— start of Text section —
There are three recurring types of contributions that can be added to a participant’s account:  an employee salary deferral contribution, an employer matching contribution, and an employer profit sharing contribution.  Participants may also contribute amounts representing distributions from other qualified defined benefit or contribution plans.  Participants may contribute up to 15% of their annual pre-tax compensation by way of a salary deferral contribution.  The employer contributes an amount equal to 50% of the participant’s salary deferral contributions, up to a maximum of 6% of the participant’s compensation.  Each year, the employer, at the sole discretion of its Board of Directors, determines the amount of the employer profit sharing contribution to be made from current or accumulated net earnings.  There were no profit sharing contributions approved by the Board of Directors or made to the Plan during the years ended December 31, 2007 and 2006.  The participants may direct the balances in their accounts into various investment options.  Participants are only able to contribute, withdraw or modify their investment in Pennsylvania Commerce Bancorp stock quarterly during an open election which occurs the last week of the month following each quarter end. Employees must meet certain eligibility requirements to receive an allocation of the employer matching and profit sharing contributions.  Contributions are subject to certain limitations.
 
4

 
Commerce Bank/ Harrisburg Retirement Savings Plan
 
Note 1 - Description of the Plan (Continued)
 
Participants’ Accounts
 
 
Each participant’s account is credited with direct contributions and allocations of Plan earnings (including unrealized appreciation or depreciation of Plan assets) and forfeitures of the non-vested portion of terminated participants’ employer profit sharing contributions.  Allocations of Plan earnings and forfeitures are based on participants’ account balances during the valuation period.  The benefit to which a participant is entitled is the amount that can be provided from the participant’s vested account balance.
 
Vesting
 
A participant is 100% vested at all times in the participant’s salary deferral account and rollover account regardless of the number of years of service.  If participants cease participation, other than by retirement, disability, or death, the vested interest in the remainder of their accounts is dependent upon the years of credited service, as follows:
 
Years of Service
Percent Vested
0-1
0%
2
20%
3
40%
4
60%
5
80%
6 or more
100%

 
 
Payment of Benefits
 
Upon retirement, disability, or death, distributions will be paid as soon as administratively possible in a lump sum or as an annuity.  Upon termination of service other than by retirement, disability, or death, a participant will receive a lump sum payment if the total of their vested balance derived from employee and employer contributions does not exceed $1,000. However, terminated participants may elect to receive their salary deferral accounts following termination.  If the funds exceed $1,000 and the employee does not elect distribution, the interest of the participant remains in the Plan until an election is made or the balance is required to be distributed under regulation of the Internal Revenue Service Code.
 
 
Administrative Costs
 
Administrative costs of the Plan are absorbed by the Company.
 
5

 
Commerce Bank/ Harrisburg Retirement Savings Plan
 
Note 1 - Description of the Plan (Continued)
 
 
Forfeitures
 
Forfeitures of employer matching non-vested accounts are used to reduce the employer’s matching 401(k) contribution.  During the years ended December 31, 2007 and 2006, forfeitures applied against employer contributions amounted to $27,400 and $18,768, respectively.  Forfeited profit sharing non-vested accounts are allocated to all eligible participants in accordance with the Plan document.
— end of Text section —
— start of Data segment —
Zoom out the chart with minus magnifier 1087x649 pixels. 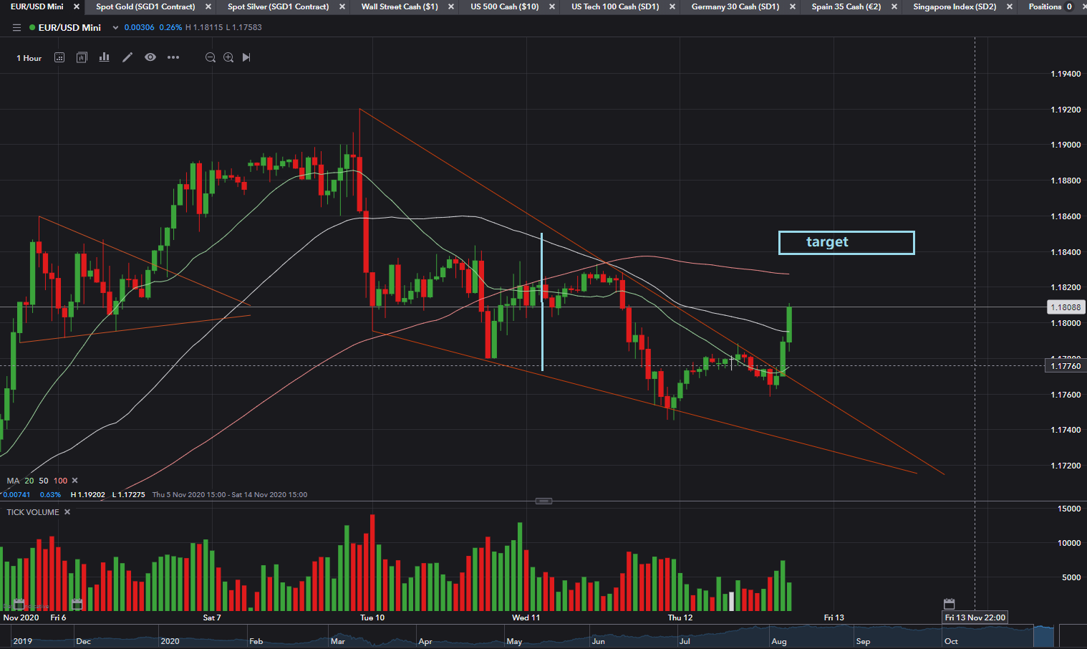pyautogui.click(x=211, y=57)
— end of Data segment —
• What is expected
Answer these from the retirement savings plan description:
1. What is the highest share of annual pre-tax compensation a participant may contribute as a salary deferral?
2. What percent vested is a participant with 4 years of credited service?
3. How much in forfeitures was applied against employer contributions during the year ended December 31, 2007?

• Response to the task
1. 15%
2. 60%
3. $27,400